* Entries shown:
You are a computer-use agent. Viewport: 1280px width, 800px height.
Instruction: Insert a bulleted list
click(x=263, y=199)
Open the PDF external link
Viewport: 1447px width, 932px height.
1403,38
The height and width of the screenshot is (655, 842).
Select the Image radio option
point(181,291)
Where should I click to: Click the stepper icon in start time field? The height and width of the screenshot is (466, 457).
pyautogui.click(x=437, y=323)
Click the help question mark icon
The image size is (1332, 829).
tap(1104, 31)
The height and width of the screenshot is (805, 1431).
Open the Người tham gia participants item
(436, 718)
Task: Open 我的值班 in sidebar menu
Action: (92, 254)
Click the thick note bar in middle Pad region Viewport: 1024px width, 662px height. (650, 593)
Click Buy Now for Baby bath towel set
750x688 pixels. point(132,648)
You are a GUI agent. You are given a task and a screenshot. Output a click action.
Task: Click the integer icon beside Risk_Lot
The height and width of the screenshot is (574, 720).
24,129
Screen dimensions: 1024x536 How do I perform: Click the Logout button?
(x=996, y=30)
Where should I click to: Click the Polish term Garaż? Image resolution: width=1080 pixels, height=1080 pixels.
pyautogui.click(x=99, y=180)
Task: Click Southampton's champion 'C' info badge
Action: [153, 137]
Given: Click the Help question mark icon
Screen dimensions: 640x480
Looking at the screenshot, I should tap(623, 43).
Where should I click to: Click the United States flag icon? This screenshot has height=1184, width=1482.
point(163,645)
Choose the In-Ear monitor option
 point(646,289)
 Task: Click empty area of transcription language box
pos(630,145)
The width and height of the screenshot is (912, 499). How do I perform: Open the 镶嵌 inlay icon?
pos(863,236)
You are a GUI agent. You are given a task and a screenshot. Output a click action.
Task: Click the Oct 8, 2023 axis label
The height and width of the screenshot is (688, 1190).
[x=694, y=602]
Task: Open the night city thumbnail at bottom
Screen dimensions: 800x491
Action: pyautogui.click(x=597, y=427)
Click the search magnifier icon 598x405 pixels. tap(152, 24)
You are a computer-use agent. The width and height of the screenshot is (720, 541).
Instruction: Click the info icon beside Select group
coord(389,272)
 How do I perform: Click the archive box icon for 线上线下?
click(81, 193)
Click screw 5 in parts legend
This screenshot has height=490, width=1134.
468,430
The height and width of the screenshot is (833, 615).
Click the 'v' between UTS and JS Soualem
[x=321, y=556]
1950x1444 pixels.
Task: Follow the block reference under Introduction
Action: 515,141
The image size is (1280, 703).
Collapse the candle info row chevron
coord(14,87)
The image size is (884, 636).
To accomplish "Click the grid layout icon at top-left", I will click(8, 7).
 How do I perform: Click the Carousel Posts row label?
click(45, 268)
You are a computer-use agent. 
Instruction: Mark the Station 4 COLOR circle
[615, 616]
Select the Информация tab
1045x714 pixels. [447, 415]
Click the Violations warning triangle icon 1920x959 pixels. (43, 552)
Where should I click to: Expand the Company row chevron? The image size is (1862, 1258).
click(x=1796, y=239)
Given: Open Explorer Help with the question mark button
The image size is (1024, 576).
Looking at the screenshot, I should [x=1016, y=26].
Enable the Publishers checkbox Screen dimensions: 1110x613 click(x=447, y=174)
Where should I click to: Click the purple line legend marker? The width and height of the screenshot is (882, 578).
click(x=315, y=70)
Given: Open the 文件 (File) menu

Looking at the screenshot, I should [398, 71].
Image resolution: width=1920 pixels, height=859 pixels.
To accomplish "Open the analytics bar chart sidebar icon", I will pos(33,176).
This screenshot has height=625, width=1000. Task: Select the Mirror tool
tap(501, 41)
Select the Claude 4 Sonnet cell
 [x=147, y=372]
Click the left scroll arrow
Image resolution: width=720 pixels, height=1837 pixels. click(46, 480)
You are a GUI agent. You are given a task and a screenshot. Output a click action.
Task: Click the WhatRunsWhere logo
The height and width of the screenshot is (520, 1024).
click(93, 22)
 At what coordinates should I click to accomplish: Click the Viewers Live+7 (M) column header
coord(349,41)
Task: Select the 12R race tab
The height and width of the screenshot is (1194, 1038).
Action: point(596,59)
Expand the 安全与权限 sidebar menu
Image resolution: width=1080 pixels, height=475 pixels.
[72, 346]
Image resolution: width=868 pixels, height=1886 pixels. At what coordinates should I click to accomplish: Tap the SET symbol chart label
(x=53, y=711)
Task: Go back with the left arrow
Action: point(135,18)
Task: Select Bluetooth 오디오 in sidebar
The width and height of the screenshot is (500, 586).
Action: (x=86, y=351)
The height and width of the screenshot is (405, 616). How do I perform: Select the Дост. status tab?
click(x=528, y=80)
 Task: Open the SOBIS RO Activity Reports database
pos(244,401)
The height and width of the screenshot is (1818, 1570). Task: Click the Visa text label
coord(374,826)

* Task: How many lines of these entries contain the string "computer"? Reply with the number alone.

* Solution below: 3